〈集団いじめ〉ととらえられ
不満が募っていくなか、彼女の試用期間が終わろうとしていた。辞めさせるなら今しかない。この惨状を同じ部屋で働く上司である部長は見ているはずだ。以前のように円滑に仕事を進めていきたい。それが私たちの切なる願いなのだ。
しかしある日のこと、新人が席を外した時、突然、部長から皆に招集がかかった。集まった私たちに、彼から厳しい声が。「パワハラをしている人間は、それがパワハラだと気づいていない。君たちは集団で新人をいじめて、恥ずかしくないのか!」。彼女が不在の時は、私たちは以前のように和やかな雰囲気で仕事ができるが、彼女が加わると、緊張とどんよりとした空気が漂う。部長はそれを〈集団いじめ〉ととらえていたのだ。
実際がどうであれ、被害者の証言があればパワハラは成立してしまう。新人にキレられ、威嚇されていたのは私たちだ。ずっと、我慢してきたのに。さらに部長は、「自分たちの給料が、どこから出ているのか考えたことがあるのか!」とまで言い出した。私たちは新人の分まで働いているというのに、当の新人は、仕事をしなくても、同じ給料をもらっている。彼の言葉は、彼女にこそ言うべきだろう。一方的な物言いに、私たちは黙って聞いているしかなかった。

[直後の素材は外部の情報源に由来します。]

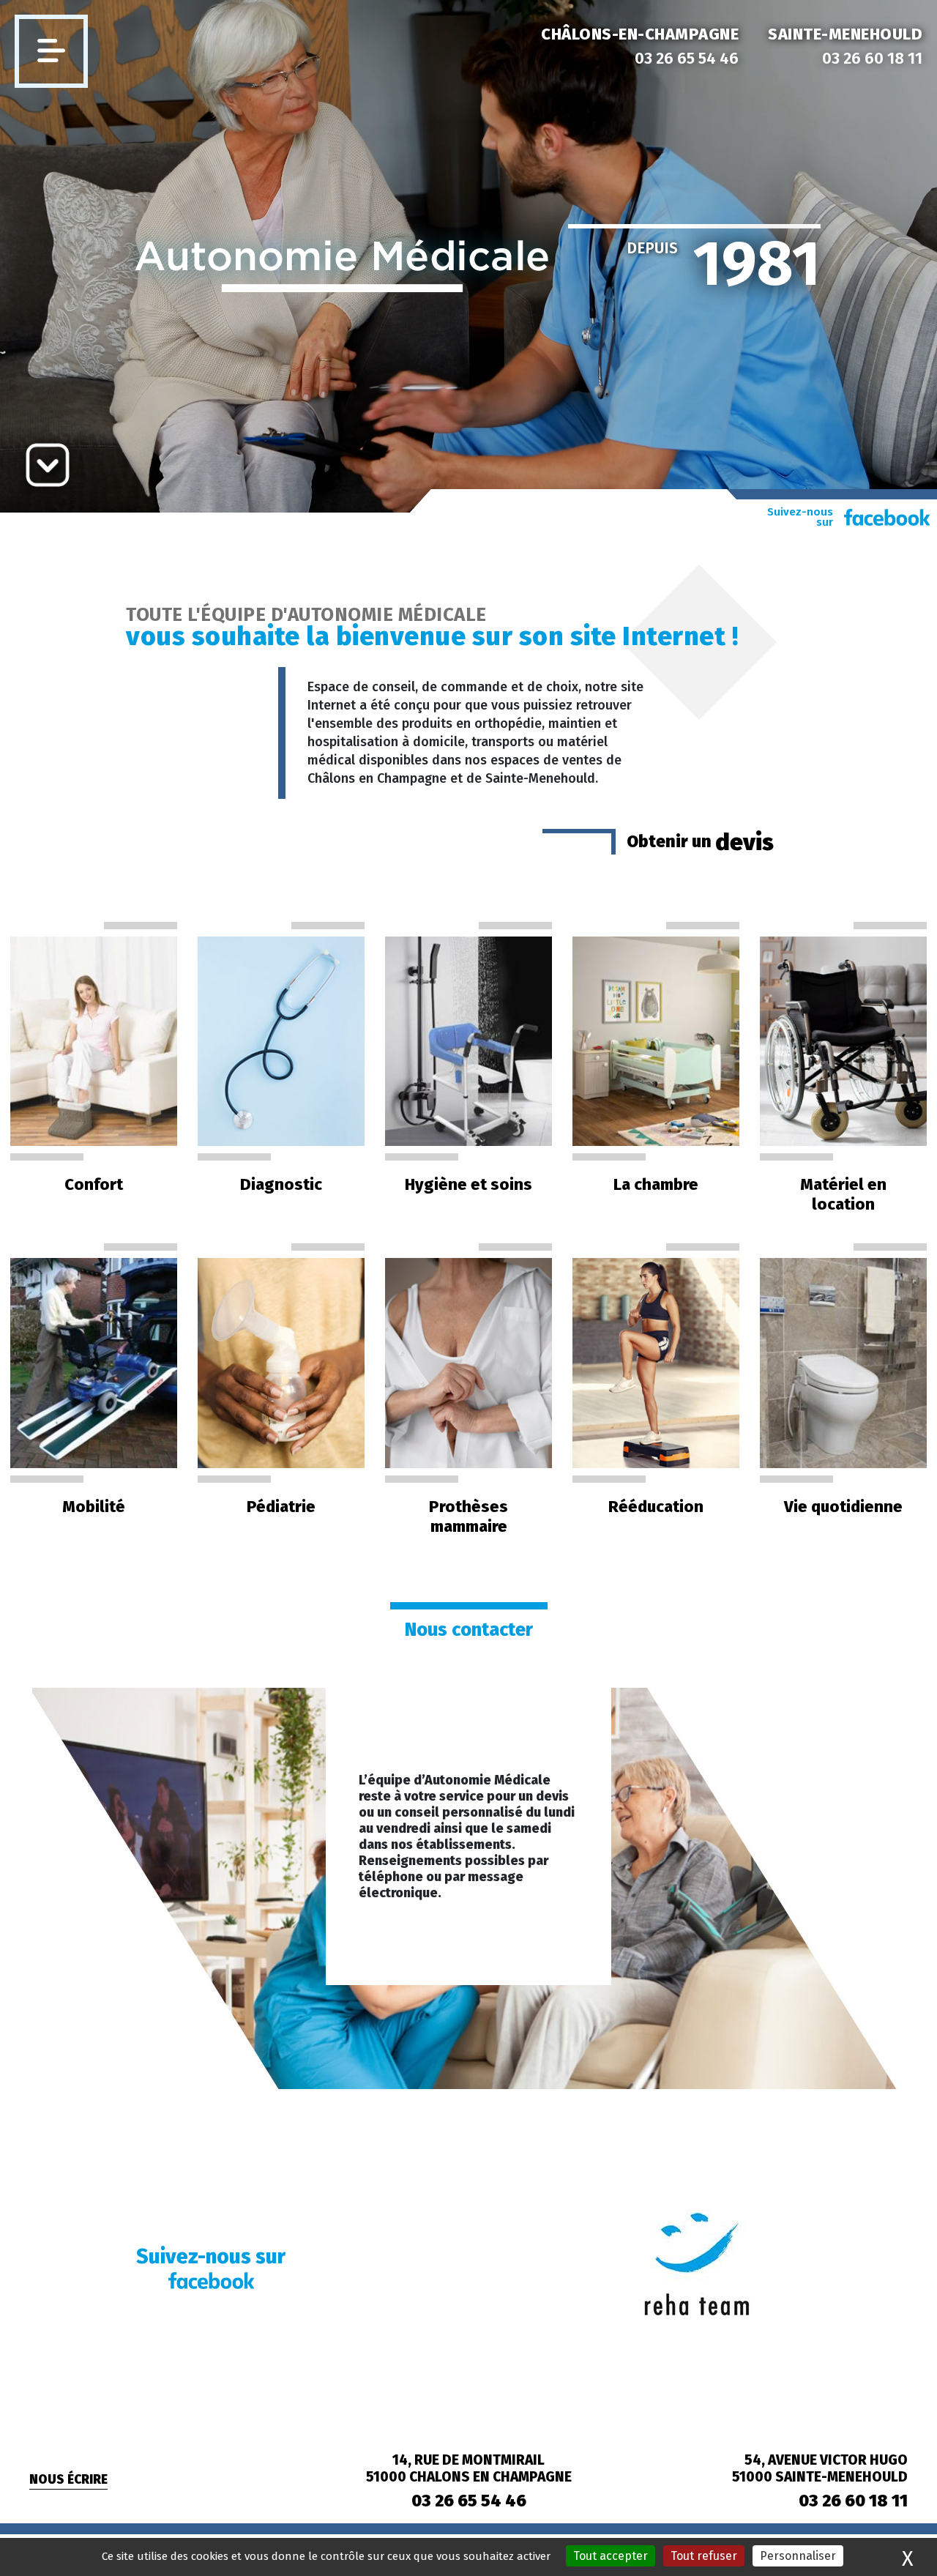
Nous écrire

戻ってきた彼女がニヤリと笑う。それからは当然のごとく、電話の対応を周りの人に押し付けるようになった。もちろん注意したいのだが、部長の視線が気になって何も言えない。
被害者だった私たちは、いつの間にか加害者になっていた。もう、新人に間違いを指摘することもできない。モヤモヤとした思いが膨らんでいく。

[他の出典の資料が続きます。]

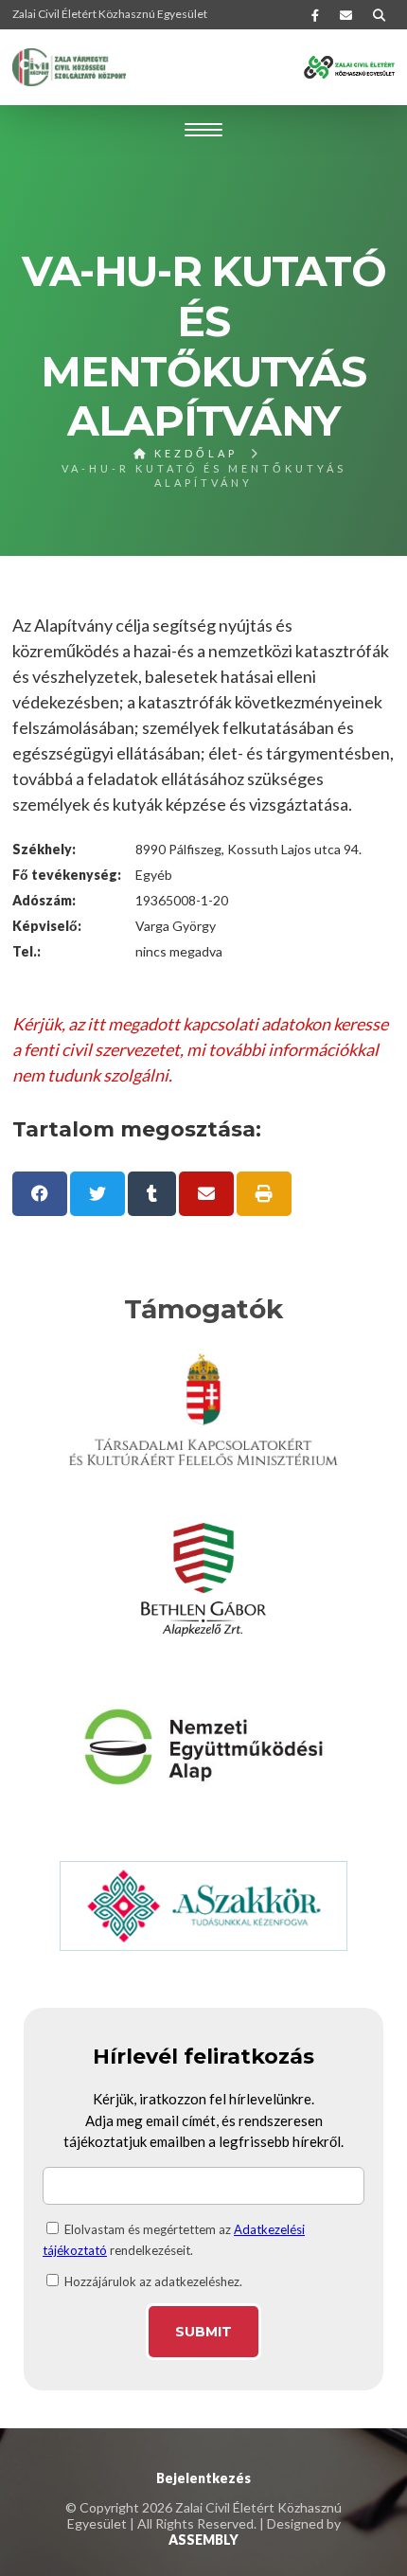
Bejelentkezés (203, 2478)
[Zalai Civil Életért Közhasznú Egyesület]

次の日、少し遠方まで昼食を買いに行った。できるだけ職場から離れたい。通りかかったファミレスに目をやると、仲良く肩を並べて話す部長と彼女の姿が。そうか、そういうことだったのか。
脱力感とともに、これからのことを考えた。権力者である部長を味方につけた新人は、ますます好き勝手をするだろう。彼女に対抗する手段を持たない私は、思わず求人誌を手に取っていた。